Physics-Aware Heterogeneous GNN Architecture for Real-Time BESS Optimization in Unbalanced Distribution Systems
Aoxiang Ma, Salah Ghamizi, Jun Cao, Pedro Rodriguez
TL;DR
This work tackles real-time, constraint-aware battery dispatch in three-phase unbalanced distribution grids by embedding explicit three-phase grid information into a heterogeneous graph neural network and training with a physics-informed loss that enforces SOC and C-rate constraints. The approach uses type-specific message passing and multi-task heads to jointly predict bus voltages, external grid power, and BESS dispatch, while ensuring feasibility.
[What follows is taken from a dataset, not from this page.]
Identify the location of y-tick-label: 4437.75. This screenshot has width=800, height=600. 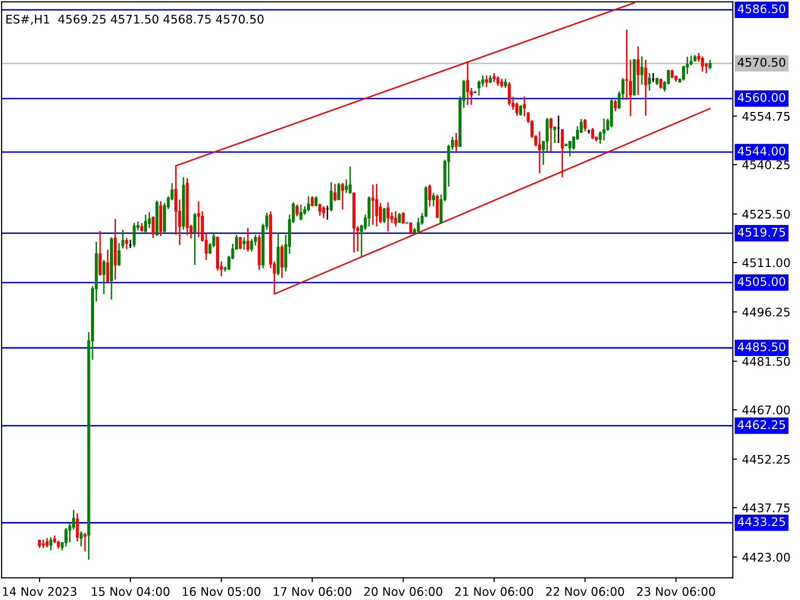
(766, 508).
Validation on the CIGRE 18-bus system shows very low voltage prediction errors and dramatically reduced constraint violations, demonstrating practical viability for reliable, constraint-compliant dispatch. The results support the potential for real-time deployment and scalable extension to larger networks with multiple energy storage units and more advanced coordination mechanisms.
Abstract
Battery energy storage systems (BESS) have become increasingly vital in three-phase unbalanced distribution grids for maintaining voltage stability and enabling optimal dispatch. However, existing deep learning approaches often lack explicit three-phase representation, making it difficult to accurately model phase-specific dynamics and enforce operational constraints--leading to infeasible dispatch solutions. This paper demonstrates that by embedding detailed three-phase grid information--including phase voltages, unbalanced loads, and BESS states--into heterogeneous graph nodes, diverse GNN architectures (GCN, GAT, GraphSAGE, GPS) can jointly predict network state variables with high accuracy. Moreover, a physics-informed loss function incorporates critical battery constraints--SoC and C-rate limits--via soft penalties during training. Experimental validation on the CIGRE 18-bus distribution system shows that this embedding-loss approach achieves low prediction errors, with bus voltage MSEs of 6.92e-07 (GCN), 1.21e-06 (GAT), 3.29e-05 (GPS), and 9.04e-07 (SAGE). Importantly, the physics-informed method ensures nearly zero SoC and C-rate constraint violations, confirming its effectiveness for reliable, constraint-compliant dispatch.